Robert Mangold
John Weber Gallery
Robert Mangold’s Painting for Three Walls is just that: a work of three two-panel paintings painted in the open cube of a studio and installed in the similar cube of a gallery. The center canvas is blue-gray, the one to the left is orange-yellow, and the one to the right is green-brown. As is common with Mangold, each of the supports is not quite a rectangle, (but on paper that sounds more distorted than they actually look). Within each of these “distorted rectangles” is drawn a “corrected rectangle,” that is, a rectangle that looks true. In the yellow and gray canvases the corrected rectangle echoes the horizontality of the distorted rectangle; in the brown canvas the vertical is emphasized.
For more than a decade, Mangold has worked with ratios between distorted edges and corrected lines (in a way often reminiscent of the visual deceits long practiced by architects). In addition, except for a recent foray into rather garish color, he has used a muted palette, mostly the ochres, grays, and greens that appear in this show. It seems he is as much interested in color (im)purity as he is in formal (ir)regularity. The colors are not quite pure or ideational and not quite earthy or visceral.

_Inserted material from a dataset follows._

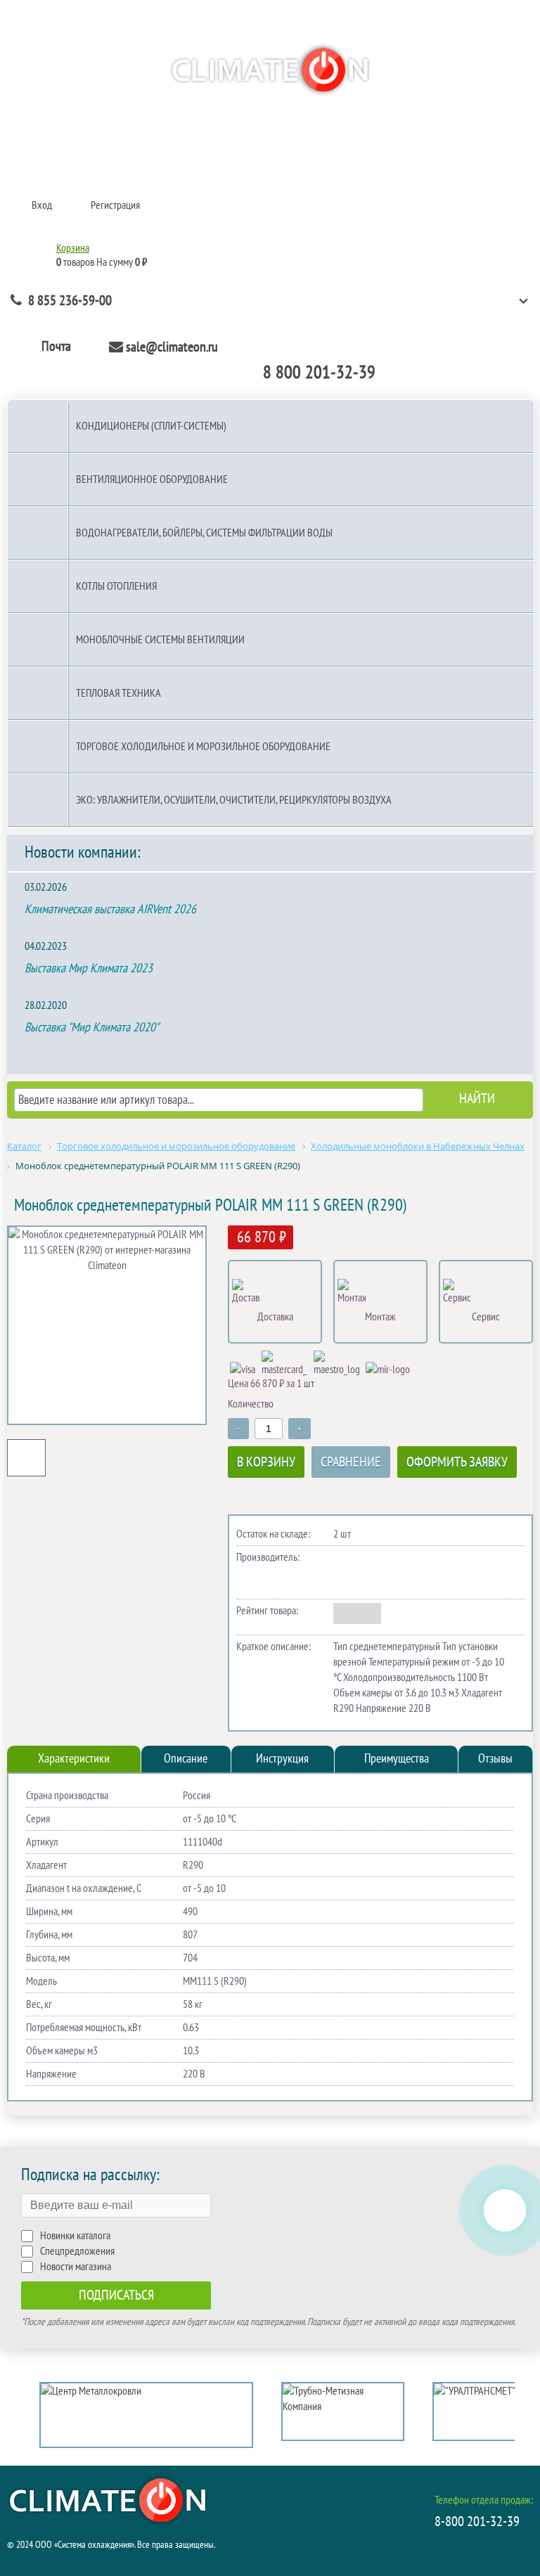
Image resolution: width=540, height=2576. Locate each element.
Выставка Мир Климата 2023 (89, 968)
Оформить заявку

What is new in this show is the ensemble of three paintings in one work. They are not, however, sequential—the “A” canvas (gray) is on the center wall, whereas the “B” (yellow) and “C” (brown) canvases are on the side walls. As much as these colors refer to the basic colors of art materials, they also refer (perhaps subliminally) to three grounds of landscape. Landscape is also intuited in the horizontal format of the work. (The one constant is the seam between the panels; it may serve as a surrogate figure.) In such a scheme the gray canvas represents “sky” and the yellow and brown canvases represent “fields.” As the gray is in front of the viewer and the yellow and brown are on the sides, we tend to “see” the sky element and “feel” the field elements. This is consistent within our experience of landscape. The sky is the ideal element and it is apprehended by vision, the more ideal sense. The fields are the earthy elements and are apprehended primarily by the body. This is also consistent within our experience of landscape as mediated by modern art. About Walls, 1964, and Areas, 1965–6, Mangold recently said: “I used to think about a painting that would be atmospheric and architectural.” I think it’s clear from Painting for Three Walls that he still does. The new work is also related to work of 1970, (Untitled Frame Sets) where Mangold actually cut out rectangles (also “distorted”) from the canvases to expose the walls. Though the forms were cut out and the format was vertical (perhaps suggestive of portraiture), the concept of the frame is germane to Painting for Three Walls, where the corrected rectangle also creates a frame. Only, this “frame” (i.e., the regular or corrected rectangle) appears inside the irregular (or distorted) rectangle, which becomes, in the inversion, the “content.” The interest is in the border; the inner rectangle seems contentless. (There is even a hint of centrifugal perspective in the way that the edges veer away from the center.) Perhaps this occurs because we tend to associate cultural containers, whether they are frames, niches, book covers, or stages, with regular forms.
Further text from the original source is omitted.